**Aim of the exercise**
Look through the records below for the line holding "975x476 pixels.". Write it out exactly, with each following line through the line holding "Viewport: 1562px width, 743px height.".

──────── Source data ────────

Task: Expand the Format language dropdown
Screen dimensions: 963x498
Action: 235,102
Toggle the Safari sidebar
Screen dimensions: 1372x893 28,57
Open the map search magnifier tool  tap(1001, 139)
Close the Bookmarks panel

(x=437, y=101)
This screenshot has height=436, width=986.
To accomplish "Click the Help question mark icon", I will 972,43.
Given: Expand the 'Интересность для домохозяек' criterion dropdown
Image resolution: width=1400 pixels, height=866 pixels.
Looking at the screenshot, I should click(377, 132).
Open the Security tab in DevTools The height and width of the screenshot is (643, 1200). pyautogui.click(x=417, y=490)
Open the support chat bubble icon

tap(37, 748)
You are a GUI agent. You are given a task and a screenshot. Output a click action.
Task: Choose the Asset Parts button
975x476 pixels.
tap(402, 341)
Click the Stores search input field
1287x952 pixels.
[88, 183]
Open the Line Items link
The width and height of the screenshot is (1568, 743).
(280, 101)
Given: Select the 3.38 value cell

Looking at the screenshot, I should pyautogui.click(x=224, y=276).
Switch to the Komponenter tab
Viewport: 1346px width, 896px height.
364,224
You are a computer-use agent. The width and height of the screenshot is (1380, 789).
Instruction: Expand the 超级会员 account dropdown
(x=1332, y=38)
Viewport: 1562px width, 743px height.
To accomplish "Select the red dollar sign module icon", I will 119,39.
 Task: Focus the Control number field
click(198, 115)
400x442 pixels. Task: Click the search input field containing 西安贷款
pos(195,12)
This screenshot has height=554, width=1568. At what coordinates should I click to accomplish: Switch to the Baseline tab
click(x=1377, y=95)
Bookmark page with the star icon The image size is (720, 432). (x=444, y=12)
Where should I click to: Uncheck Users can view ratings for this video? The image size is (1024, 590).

────────

**Response for this exercise**
975x476 pixels.
tap(402, 341)
Click the Stores search input field
1287x952 pixels.
[88, 183]
Open the Line Items link
The width and height of the screenshot is (1568, 743).
(280, 101)
Given: Select the 3.38 value cell

Looking at the screenshot, I should pyautogui.click(x=224, y=276).
Switch to the Komponenter tab
Viewport: 1346px width, 896px height.
364,224
You are a computer-use agent. The width and height of the screenshot is (1380, 789).
Instruction: Expand the 超级会员 account dropdown
(x=1332, y=38)
Viewport: 1562px width, 743px height.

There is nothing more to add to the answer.